- Motto: Home of the Round Rocks!
- Prim, Arkansas Prim, Arkansas
- Coordinates: 35°41′38″N 92°06′31″W﻿ / ﻿35.69389°N 92.10861°W
- Country: United States
- State: Arkansas
- County: Cleburne
- Elevation: 1,214 ft (370 m)
- Time zone: UTC-6 (Central (CST))
- • Summer (DST): UTC-5 (CDT)
- ZIP code: 72130
- Area code: 870
- GNIS feature ID: 53799

= Prim, Arkansas =

Prim is an unincorporated community in Cleburne County, Arkansas, United States. Prim is located at the junction of Arkansas Highway 225 and Arkansas Highway 263, 9 mi north-northeast of Greers Ferry. Prim has a post office with ZIP code 72130.

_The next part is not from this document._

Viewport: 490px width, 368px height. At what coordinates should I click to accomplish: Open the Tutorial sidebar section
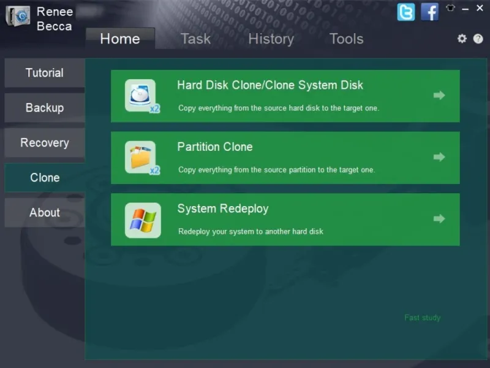point(45,72)
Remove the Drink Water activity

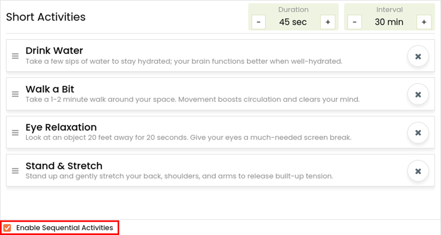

The community has the name of one Mr. Prim, a pioneer citizen.

== Education ==
Public education for elementary and secondary students is provided by West Side School District, which operates West Side Elementary School and West Side High School located in Greers Ferry. The district encompasses more than 147.81 mi2 of land that includes all or portions of the following communities in Cleburne and Van Buren counties: Edgemont, Greers Ferry, Higden and Prim. There is also a private school, Hilltop Holiness Academy. This is owned and operated by Hilltop Holiness Church.